The scenarios you are manufacturing for the worst case are made up. The scenarios you could make up for the best case scenario would be just as made up. But if the key is both scenarios are made up—I am begging you to tell yourself the story of the best case.
***
There is an inherent safety in everything staying as is. Especially in the moments where I feel momentarily secure—without a whisper of anxiety bubbling in my chest or the faint call of the tides shifting—I wonder why I can’t just freeze it all in time.
Today I look around at all the luck that fills my childhood kitchen. There are handcrafted ornaments weighing down tree branches and bottles of wine organized in neat rows. Carols drift dreamily from speakers and food warms in the oven. We have a fireplace and a set of grandparents on the way. I have my brothers—with their bright eyes and assuredness, with their energized significant others hanging from their arms. I don’t pretend that they haven’t changed and I don’t pretend I am the person who knows them best—they’ve grown, but I see them now as full and I see joy and I wish to just hit pause. I take a picture and I save it in the locket in my heart—one that has been broken and mended and broken and mended. I love stronger now for its broken moments.

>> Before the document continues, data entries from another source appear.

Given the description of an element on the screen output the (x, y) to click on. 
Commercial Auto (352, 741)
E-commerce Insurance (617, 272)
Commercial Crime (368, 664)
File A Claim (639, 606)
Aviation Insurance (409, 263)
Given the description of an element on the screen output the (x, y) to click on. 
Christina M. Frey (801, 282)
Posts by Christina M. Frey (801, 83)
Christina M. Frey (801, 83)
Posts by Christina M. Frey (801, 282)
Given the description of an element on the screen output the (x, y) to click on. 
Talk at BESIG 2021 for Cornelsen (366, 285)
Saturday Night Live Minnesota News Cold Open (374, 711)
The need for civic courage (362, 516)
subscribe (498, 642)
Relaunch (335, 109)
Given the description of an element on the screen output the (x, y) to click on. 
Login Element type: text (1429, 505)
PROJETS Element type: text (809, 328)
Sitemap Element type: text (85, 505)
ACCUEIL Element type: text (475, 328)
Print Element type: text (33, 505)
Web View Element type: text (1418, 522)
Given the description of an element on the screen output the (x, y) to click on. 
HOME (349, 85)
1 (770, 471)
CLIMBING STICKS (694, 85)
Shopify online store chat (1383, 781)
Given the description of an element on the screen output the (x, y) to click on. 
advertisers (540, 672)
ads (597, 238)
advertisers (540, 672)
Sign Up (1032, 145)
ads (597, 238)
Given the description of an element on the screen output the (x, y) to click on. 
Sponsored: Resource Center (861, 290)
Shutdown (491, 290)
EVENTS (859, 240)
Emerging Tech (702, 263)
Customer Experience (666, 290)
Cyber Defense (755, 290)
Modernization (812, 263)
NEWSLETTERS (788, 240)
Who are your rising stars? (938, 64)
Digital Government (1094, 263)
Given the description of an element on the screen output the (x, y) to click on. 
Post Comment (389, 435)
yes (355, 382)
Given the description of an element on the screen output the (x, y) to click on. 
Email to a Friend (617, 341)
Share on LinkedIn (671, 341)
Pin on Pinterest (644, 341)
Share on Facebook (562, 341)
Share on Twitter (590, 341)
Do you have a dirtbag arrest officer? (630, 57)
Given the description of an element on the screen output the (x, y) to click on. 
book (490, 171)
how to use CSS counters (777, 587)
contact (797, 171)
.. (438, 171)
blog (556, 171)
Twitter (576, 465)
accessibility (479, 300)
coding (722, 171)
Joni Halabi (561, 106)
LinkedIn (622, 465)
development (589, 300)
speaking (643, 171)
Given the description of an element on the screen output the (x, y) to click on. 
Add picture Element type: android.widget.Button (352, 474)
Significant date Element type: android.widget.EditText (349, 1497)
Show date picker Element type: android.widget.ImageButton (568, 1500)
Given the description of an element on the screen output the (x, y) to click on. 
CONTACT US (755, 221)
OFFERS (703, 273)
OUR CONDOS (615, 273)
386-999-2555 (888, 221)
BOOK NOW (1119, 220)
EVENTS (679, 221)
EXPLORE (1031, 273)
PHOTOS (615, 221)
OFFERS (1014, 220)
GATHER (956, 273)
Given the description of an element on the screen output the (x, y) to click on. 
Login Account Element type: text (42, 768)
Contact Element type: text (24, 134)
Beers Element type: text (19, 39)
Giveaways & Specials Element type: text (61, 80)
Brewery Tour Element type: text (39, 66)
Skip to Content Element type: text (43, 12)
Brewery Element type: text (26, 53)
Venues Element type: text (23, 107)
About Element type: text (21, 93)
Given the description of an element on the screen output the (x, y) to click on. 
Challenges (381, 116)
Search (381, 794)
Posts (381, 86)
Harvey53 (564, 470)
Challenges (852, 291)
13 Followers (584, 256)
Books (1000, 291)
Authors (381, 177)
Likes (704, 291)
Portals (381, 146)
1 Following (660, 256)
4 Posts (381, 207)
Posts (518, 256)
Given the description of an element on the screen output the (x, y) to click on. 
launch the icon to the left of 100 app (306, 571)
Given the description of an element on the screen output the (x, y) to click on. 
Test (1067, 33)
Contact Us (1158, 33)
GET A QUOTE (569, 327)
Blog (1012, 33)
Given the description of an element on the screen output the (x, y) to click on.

When everyone is OK, I am OK. I am an expert at worrying and although everything has changed, that has remained—just like my dimpled cheeks. My mom always says she’s only as happy as her unhappiest child and I cannot fathom why I understand what she means but I’m not a mother. Things are going to change. I am working on being OK with this fact. Once I wished for them to change with such fervency I was practically wishing away the present. Today, when I want everything to stay just as is, I think back to a time when I wished so hard and so deeply to be right here—and I take a deep breath and soak it all in.
Lovely thoughts to hear! Hoping Dear Eli will be back in the new year. Love hearing your perspectives!